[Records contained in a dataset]
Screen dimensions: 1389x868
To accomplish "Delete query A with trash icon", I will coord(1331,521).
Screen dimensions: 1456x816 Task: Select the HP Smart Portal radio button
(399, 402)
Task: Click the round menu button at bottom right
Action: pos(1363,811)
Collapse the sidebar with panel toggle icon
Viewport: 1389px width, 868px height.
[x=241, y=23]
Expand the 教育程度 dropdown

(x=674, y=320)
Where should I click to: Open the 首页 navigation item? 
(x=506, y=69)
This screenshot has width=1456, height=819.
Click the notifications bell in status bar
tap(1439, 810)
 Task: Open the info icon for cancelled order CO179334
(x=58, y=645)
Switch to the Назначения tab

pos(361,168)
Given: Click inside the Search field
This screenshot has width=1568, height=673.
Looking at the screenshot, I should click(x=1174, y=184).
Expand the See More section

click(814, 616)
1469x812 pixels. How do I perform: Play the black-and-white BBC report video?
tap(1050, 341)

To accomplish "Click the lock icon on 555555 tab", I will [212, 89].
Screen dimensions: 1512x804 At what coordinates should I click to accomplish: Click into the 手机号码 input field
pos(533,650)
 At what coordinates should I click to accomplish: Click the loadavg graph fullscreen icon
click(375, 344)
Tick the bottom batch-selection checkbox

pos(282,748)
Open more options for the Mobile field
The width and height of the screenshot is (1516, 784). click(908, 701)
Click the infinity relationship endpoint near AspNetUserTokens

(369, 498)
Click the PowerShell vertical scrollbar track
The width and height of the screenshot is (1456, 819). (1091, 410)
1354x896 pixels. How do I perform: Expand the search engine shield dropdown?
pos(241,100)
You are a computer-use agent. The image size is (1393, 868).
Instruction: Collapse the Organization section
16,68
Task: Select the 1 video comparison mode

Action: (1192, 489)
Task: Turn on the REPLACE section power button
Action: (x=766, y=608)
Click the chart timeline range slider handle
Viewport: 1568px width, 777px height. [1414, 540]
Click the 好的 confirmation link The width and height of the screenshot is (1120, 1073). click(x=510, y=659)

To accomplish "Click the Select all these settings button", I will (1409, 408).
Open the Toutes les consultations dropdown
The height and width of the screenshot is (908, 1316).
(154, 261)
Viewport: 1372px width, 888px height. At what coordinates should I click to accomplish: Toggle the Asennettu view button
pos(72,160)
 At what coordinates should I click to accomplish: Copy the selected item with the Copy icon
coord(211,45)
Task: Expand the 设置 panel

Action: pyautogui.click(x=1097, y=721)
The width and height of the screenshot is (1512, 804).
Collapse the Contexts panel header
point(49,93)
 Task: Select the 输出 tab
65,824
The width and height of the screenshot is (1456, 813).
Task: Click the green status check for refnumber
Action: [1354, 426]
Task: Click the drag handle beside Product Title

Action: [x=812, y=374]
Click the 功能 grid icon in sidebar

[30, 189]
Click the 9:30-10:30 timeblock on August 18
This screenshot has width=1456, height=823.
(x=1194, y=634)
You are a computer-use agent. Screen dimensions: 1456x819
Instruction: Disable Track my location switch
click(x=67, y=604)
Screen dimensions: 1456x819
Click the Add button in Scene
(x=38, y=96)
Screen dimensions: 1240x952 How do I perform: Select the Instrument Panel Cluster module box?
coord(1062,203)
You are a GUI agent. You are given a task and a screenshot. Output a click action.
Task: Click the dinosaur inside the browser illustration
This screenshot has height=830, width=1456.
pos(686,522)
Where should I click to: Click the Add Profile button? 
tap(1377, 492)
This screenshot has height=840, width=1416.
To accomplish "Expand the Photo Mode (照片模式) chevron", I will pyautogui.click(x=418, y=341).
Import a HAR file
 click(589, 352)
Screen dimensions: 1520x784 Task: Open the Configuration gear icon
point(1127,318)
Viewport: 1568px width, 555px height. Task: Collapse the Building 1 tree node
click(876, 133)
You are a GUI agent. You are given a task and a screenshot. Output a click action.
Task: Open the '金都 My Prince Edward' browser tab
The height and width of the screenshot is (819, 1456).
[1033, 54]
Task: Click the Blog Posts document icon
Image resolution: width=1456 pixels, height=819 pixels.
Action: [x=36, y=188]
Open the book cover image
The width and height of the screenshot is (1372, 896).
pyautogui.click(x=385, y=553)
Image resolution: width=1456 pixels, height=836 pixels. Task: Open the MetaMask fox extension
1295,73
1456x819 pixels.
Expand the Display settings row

* _TASK_
Transcribe only the lines from the beginning of the entries to the line with "Click the 好的", inclusive, exactly as written.

* _SOLUTION FOR THIS TASK_
Screen dimensions: 1389x868
To accomplish "Delete query A with trash icon", I will coord(1331,521).
Screen dimensions: 1456x816 Task: Select the HP Smart Portal radio button
(399, 402)
Task: Click the round menu button at bottom right
Action: pos(1363,811)
Collapse the sidebar with panel toggle icon
Viewport: 1389px width, 868px height.
[x=241, y=23]
Expand the 教育程度 dropdown

(x=674, y=320)
Where should I click to: Open the 首页 navigation item? 
(x=506, y=69)
This screenshot has width=1456, height=819.
Click the notifications bell in status bar
tap(1439, 810)
 Task: Open the info icon for cancelled order CO179334
(x=58, y=645)
Switch to the Назначения tab

pos(361,168)
Given: Click inside the Search field
This screenshot has width=1568, height=673.
Looking at the screenshot, I should click(x=1174, y=184).
Expand the See More section

click(814, 616)
1469x812 pixels. How do I perform: Play the black-and-white BBC report video?
tap(1050, 341)

To accomplish "Click the lock icon on 555555 tab", I will [212, 89].
Screen dimensions: 1512x804 At what coordinates should I click to accomplish: Click into the 手机号码 input field
pos(533,650)
 At what coordinates should I click to accomplish: Click the loadavg graph fullscreen icon
click(375, 344)
Tick the bottom batch-selection checkbox

pos(282,748)
Open more options for the Mobile field
The width and height of the screenshot is (1516, 784). click(908, 701)
Click the infinity relationship endpoint near AspNetUserTokens

(369, 498)
Click the PowerShell vertical scrollbar track
The width and height of the screenshot is (1456, 819). (1091, 410)
1354x896 pixels. How do I perform: Expand the search engine shield dropdown?
pos(241,100)
You are a computer-use agent. The image size is (1393, 868).
Instruction: Collapse the Organization section
16,68
Task: Select the 1 video comparison mode

Action: (1192, 489)
Task: Turn on the REPLACE section power button
Action: (x=766, y=608)
Click the chart timeline range slider handle
Viewport: 1568px width, 777px height. [1414, 540]
Click the 好的 confirmation link The width and height of the screenshot is (1120, 1073). click(x=510, y=659)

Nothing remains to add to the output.